What JPMorgan hack suspect might offer to help US authorities

Gery Shalon could provide US prosecutors with a road map to Russian cybercrimes, money laundering

By Helena Bedwell, Christian Berthelsen and Michael Riley  /  Bloomberg

Illustration: Mountain People

He is the accused mastermind of one of the biggest hacks ever. He and his crew allegedly pilfered information from more than 80 million JPMorgan Chase & Co clients and ran online gambling, stock manipulation and money-laundering schemes around the world.

Gery Shalon, charged with those crimes four years ago, has rarely appeared in court since he was extradited to the US. Now it is clear why: Shalon is helping US authorities, people familiar with the matter said.

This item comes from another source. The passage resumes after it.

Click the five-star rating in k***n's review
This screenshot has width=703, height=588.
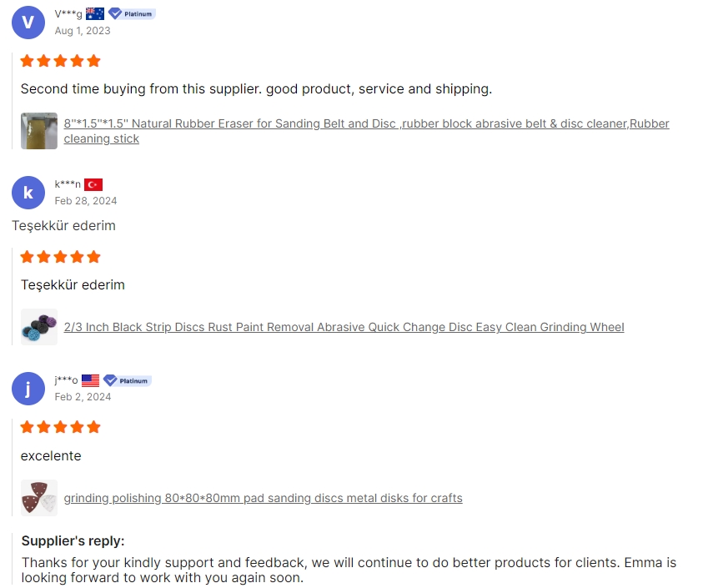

Such cooperation could result in anything from a lighter sentence to outright release. That would be a remarkable turnabout for a man whom then-US attorney general Loretta Lynch accused of netting hundreds of millions of US dollars from “one of the largest thefts of financial-related data in history.”

Because authorities singled out Shalon as the brazen scheme’s leader, he would have to deliver something important to chip away at his 23 counts, several of them carrying potential 20-year prison terms.

While the precise nature of his cooperation is not clear, Shalon intersected with worlds that later came under the glare of some of US history’s most politically charged investigations.

An Israeli citizen, he allegedly teamed up with a Russian hacker who is now also in US custody, raising the prospect that Shalon could provide US prosecutors with a road map to Russian cybercrimes, how criminal hackers interact with that nation’s intelligence services, or both.

Other alleged Russian cybercriminals have been brought to the US and charged, among them potential cooperators.

Judging by the range of activities outlined in Shalon’s indictment, he might also be able to act as a guide into criminal spheres such as international money laundering.

A release of Shalon would be “pretty extreme,” said Rebecca Roiphe, a professor at New York Law School and former Manhattan prosecutor who is not involved in the case. “He must be giving up somebody who is far more culpable than him, either in this crime or in a coordinated crime, to get that deal.”

If he is cooperating, “there may be something coming down the road that will answer this riddle,” she added.

A spokesman for the US attorney’s office in Manhattan declined to comment.

A lawyer for Shalon did not respond to requests for comment.


The prospect of a light sentence for Shalon was raised recently by his father, Shota Shalelashvili, a lawmaker in the Republic of Georgia.

In an interview on Georgian television last month, Shalelashvili hinted that his son could soon be released from US custody after explaining how he carried out the hack and repaying “millions” in stolen money.

Shalon has been allowed to remove his home monitoring device, his father told Georgian television, indicating he was at some point allowed to move from jail to home confinement.

Shalelashvili did not respond to requests to comment about the TV report.

Shalon’s alleged hacking conspiracy had tentacles across a wide swath of the global financial system and encompassed identity theft, pump-and-dump frauds, illegal Internet casinos and money transfers via an illegal cryptocurrency exchange. Victims of the hack included Fidelity Investments, E-Trade Financial Corp and Dow Jones & Co.

The breach of sensitive systems inside JPMorgan was so vast that US intelligence officials initially feared there might be a connection to Russian spy agencies, and they provided the FBI with evidence of possible links, according to a US law enforcement official.